My friend, this love has been tested. Is it not true that our nerves are the thinnest, the most fragile, when we have been deprived of sleep? There, on the Calvary Road, Jesus had been practically sleepless the night before the crucifixion. Then he had to bear up under the questioning, the beating, the mocking, the spitting, the false accusations, and the weight of his cross on his frail body. Would you say that if any man’s nerves were at the edge, his could have been, should have been on the Calvary Road? If any man’s fuse ever had a right to blow, if anyone could have said, "I can’t take it anymore!" Jesus could have. Yet, he did not utter one single word out of control.

"Love bears up under anything and everything that comes." Jesus had the divine love, and it was tested in a 100% human body that had the same nervous system that you and I have. Jesus did not break!
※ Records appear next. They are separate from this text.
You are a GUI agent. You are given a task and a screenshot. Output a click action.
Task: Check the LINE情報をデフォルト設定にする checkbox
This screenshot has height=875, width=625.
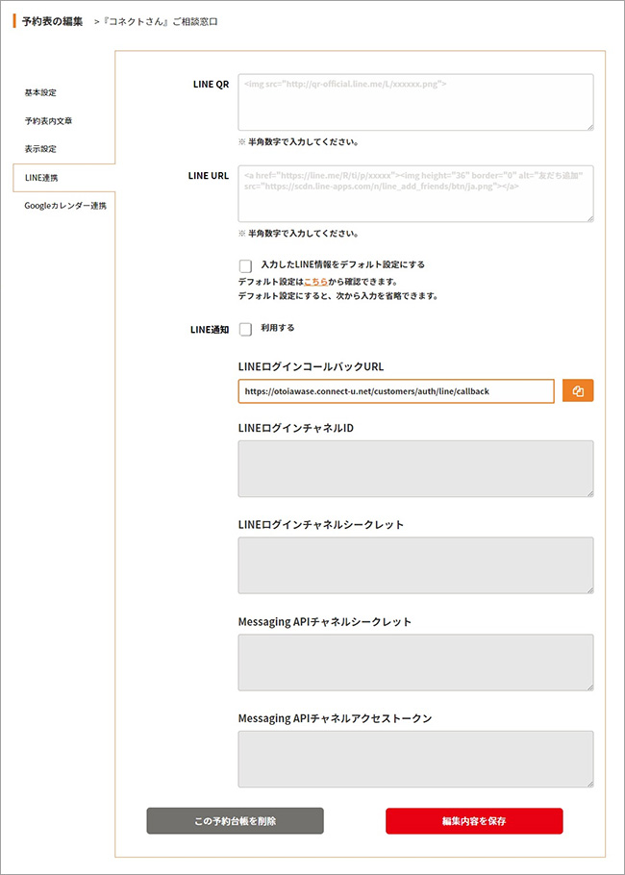pos(245,265)
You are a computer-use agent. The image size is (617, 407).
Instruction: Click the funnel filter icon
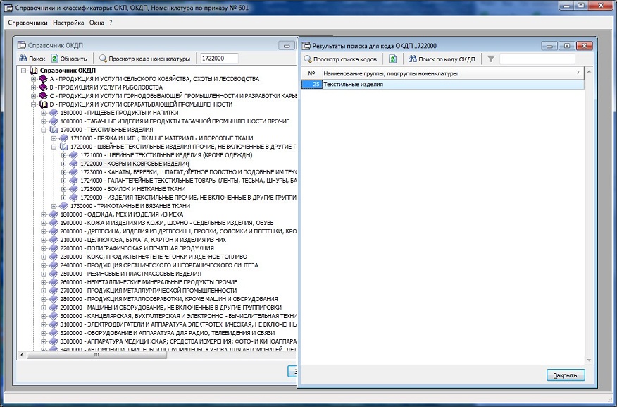click(x=491, y=59)
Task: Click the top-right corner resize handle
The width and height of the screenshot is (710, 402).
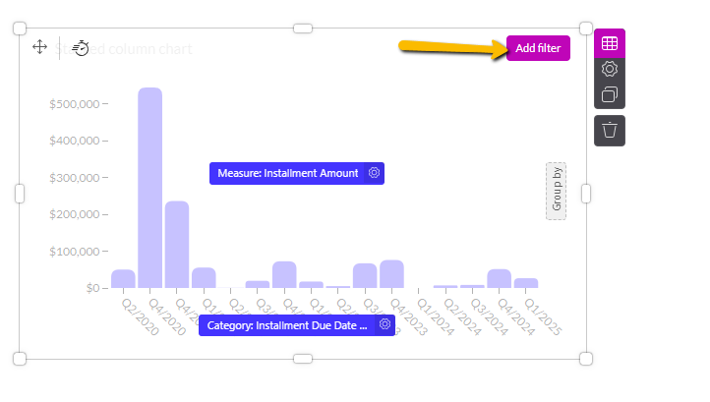Action: point(586,29)
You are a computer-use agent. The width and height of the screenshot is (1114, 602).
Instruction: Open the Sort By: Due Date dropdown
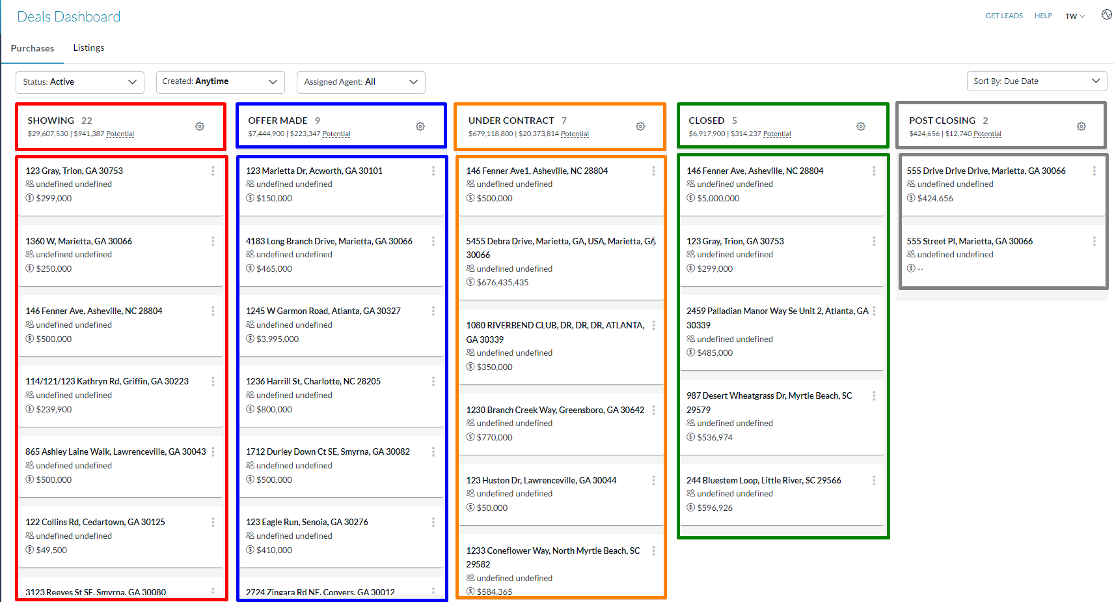(x=1036, y=81)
You can say, "But Jesus had the supernatural at his disposal." I have good news for you: Jesus came into the world to make that same supernatural power available to every one through the gift of the precious Holy Spirit. With that supernatural gift, no spouse would ever have to raise his voice in anger, no church member would ever have to blow his fuse and run out of the sanctuary or the board meeting, none of us would ever have to be stressed out—out of control—acting like we had never met Jesus. But we would discover that, indeed, his yoke is easy and his burden is light. Yes, dear one, Jesus said, "Come unto me, all ye that labour and are heavy laden." Jesus bids us come to drink of the fountain of his love: "Ho, every one that thirsteth, come ye to the waters..." (Is. 55:1).

Perhaps, we have sunk our buckets into that well of life and have drunk of it; but, oh, may we want to put the well itself to our lips and never stop drinking. We need to fall in love with Jesus—head over heels. In that relationship, we shall have that love that bears all things and bears up under all things that may come along—that love that never fails.

If we love anything or anybody more than Jesus, we are in idolatry, the door to the Jesus Fuse is closed to us, and we shall continue to blow fuses.

Someone has said that the early Christians preached most often from the Song of Solomon. Why? Because it portrayed passionate love. Jesus wants us to love him with the passion like the Shulamite woman’s for her lover. Because the love of the average Christian for Jesus is so weak, the average Christian only has human love, the same limited human love as the sinner that’s apt to break down any time to spill out his anger, resentment, lust and greed, hidden deep within the carnal nature of the unsanctified life.

Oh, my friend, true Christianity is supernatural. It draws the power of God and the love of God out of heaven to supplant the old sinful man and his ways.

Please obey the Lord—keep obeying—and the love that bears all things, that never fails, will be shed abroad in your heart by the Holy Spirit, and you will come to a life where the words, "I can’t take it anymore!" will be replaced by the words, "Christ is able to save me to the uttermost...seeing he ever lives to make intercession for me" (Heb. 7:25).

Yes, my friend, it is not "too good to be true" that we don’t have to blow our fuses. Rather, it is "too good to be false." If you blow yours again, ask Jesus to help you get to the point of the soul tranquillity that he had. He will lead you there.